TRY IT:
From the line containing "Click the Compose icon in mail panel" through the last line of the data, both ends included, write out every line exactly; omit the pictures.

RECORDS FOR THE EXERCISE below:

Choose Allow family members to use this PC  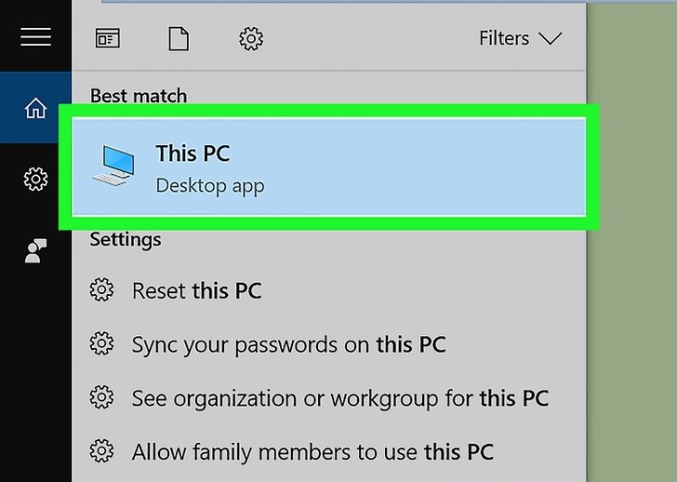coord(329,452)
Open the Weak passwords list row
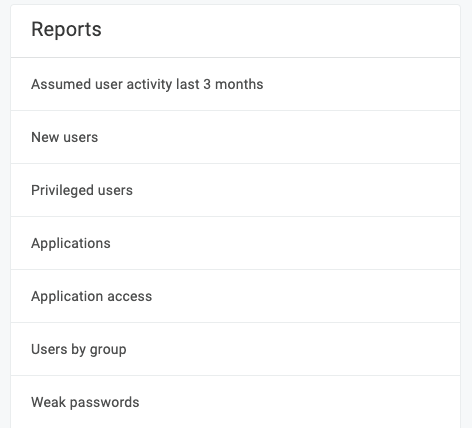The image size is (472, 428). coord(235,402)
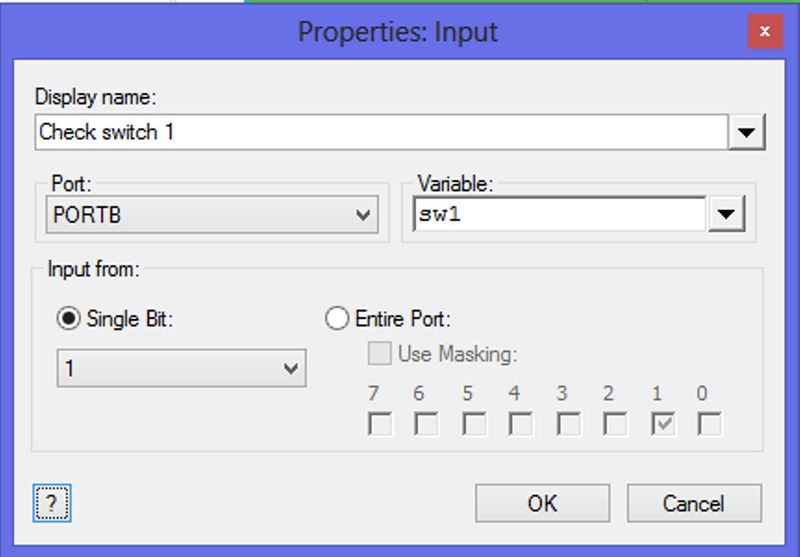
Task: Select the Single Bit radio button
Action: click(68, 319)
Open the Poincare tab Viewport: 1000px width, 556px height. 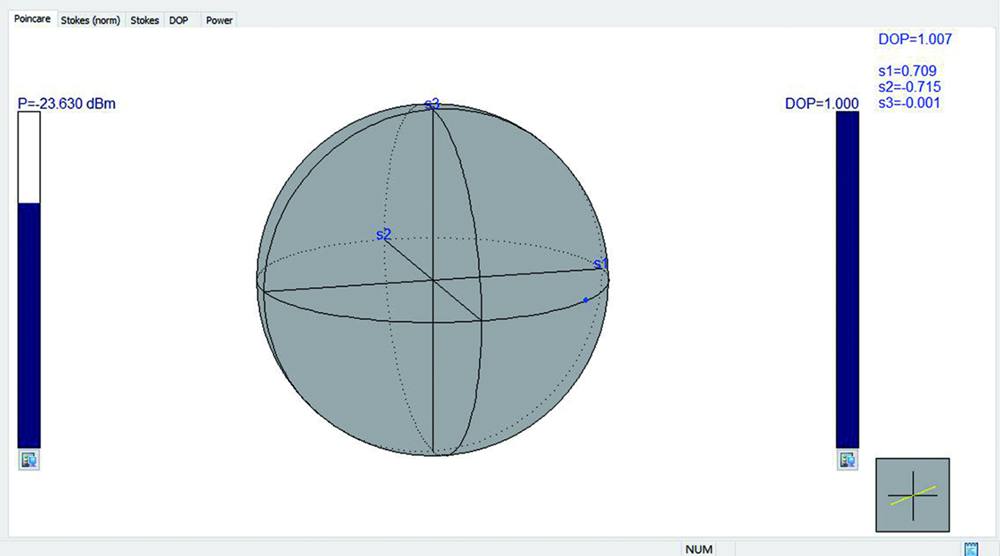pyautogui.click(x=31, y=20)
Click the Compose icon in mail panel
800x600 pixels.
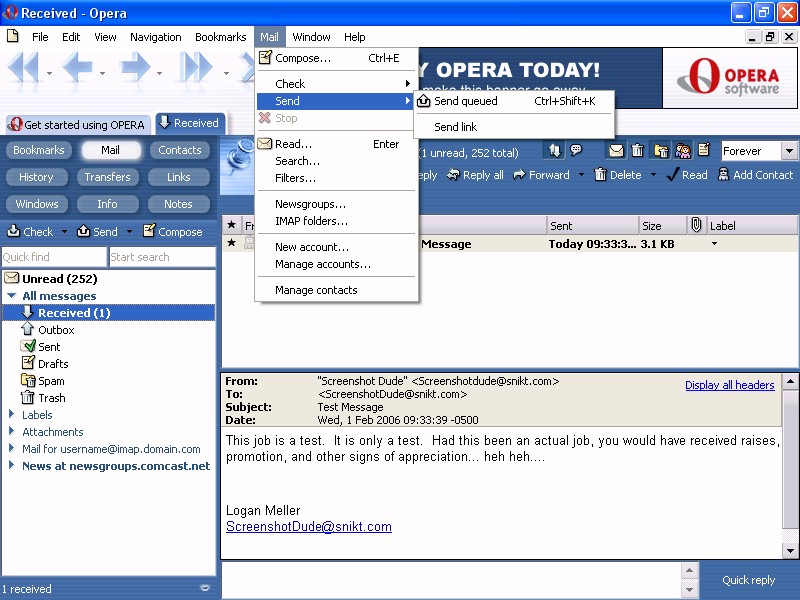tap(172, 231)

End of RECORDS FOR THE EXERCISE.

RESULT FOR THIS TASK:
Click the Compose icon in mail panel
800x600 pixels.
tap(172, 231)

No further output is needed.